### WORK TO BE COMPLETED
Starting at the line that contains "How do I perform: Click", return each line exactly as written until the listing below ends, and return no other line.

### DATA SECTION
========================================

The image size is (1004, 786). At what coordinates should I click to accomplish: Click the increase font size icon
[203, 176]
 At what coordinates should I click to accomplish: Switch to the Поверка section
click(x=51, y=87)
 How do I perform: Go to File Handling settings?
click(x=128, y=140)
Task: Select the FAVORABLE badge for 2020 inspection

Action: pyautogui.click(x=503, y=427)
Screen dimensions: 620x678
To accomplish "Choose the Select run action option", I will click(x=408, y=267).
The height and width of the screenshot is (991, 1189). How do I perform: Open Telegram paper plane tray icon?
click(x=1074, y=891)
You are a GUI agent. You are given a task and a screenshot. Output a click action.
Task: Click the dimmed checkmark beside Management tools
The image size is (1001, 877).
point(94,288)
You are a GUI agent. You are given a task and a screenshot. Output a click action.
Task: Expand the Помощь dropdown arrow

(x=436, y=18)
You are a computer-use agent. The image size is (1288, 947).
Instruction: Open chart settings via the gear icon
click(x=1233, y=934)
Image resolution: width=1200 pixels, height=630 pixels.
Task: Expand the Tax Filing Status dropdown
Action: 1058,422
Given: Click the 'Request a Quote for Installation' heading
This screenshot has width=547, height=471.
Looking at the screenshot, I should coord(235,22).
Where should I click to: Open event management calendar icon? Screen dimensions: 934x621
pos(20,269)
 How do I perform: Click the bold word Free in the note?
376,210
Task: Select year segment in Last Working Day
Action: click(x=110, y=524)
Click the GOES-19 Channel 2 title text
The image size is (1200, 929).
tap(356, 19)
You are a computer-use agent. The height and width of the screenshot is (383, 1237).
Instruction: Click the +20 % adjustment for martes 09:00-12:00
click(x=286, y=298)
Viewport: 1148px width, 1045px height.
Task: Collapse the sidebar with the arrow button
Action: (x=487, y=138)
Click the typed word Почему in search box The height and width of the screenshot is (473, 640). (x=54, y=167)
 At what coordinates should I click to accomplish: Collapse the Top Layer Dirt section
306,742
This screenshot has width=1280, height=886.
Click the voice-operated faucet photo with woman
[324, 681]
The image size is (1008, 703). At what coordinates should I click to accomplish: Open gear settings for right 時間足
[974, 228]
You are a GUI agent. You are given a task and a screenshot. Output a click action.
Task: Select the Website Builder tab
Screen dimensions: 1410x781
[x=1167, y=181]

========================================

### OUTPUT OF THE EXERCISE
 How do I perform: Click the bold word Free in the note?
376,210
Task: Select year segment in Last Working Day
Action: click(x=110, y=524)
Click the GOES-19 Channel 2 title text
The image size is (1200, 929).
tap(356, 19)
You are a computer-use agent. The height and width of the screenshot is (383, 1237).
Instruction: Click the +20 % adjustment for martes 09:00-12:00
click(x=286, y=298)
Viewport: 1148px width, 1045px height.
Task: Collapse the sidebar with the arrow button
Action: (x=487, y=138)
Click the typed word Почему in search box The height and width of the screenshot is (473, 640). (x=54, y=167)
 At what coordinates should I click to accomplish: Collapse the Top Layer Dirt section
306,742
This screenshot has width=1280, height=886.
Click the voice-operated faucet photo with woman
[324, 681]
The image size is (1008, 703). At what coordinates should I click to accomplish: Open gear settings for right 時間足
[974, 228]
You are a GUI agent. You are given a task and a screenshot. Output a click action.
Task: Select the Website Builder tab
Screen dimensions: 1410x781
[x=1167, y=181]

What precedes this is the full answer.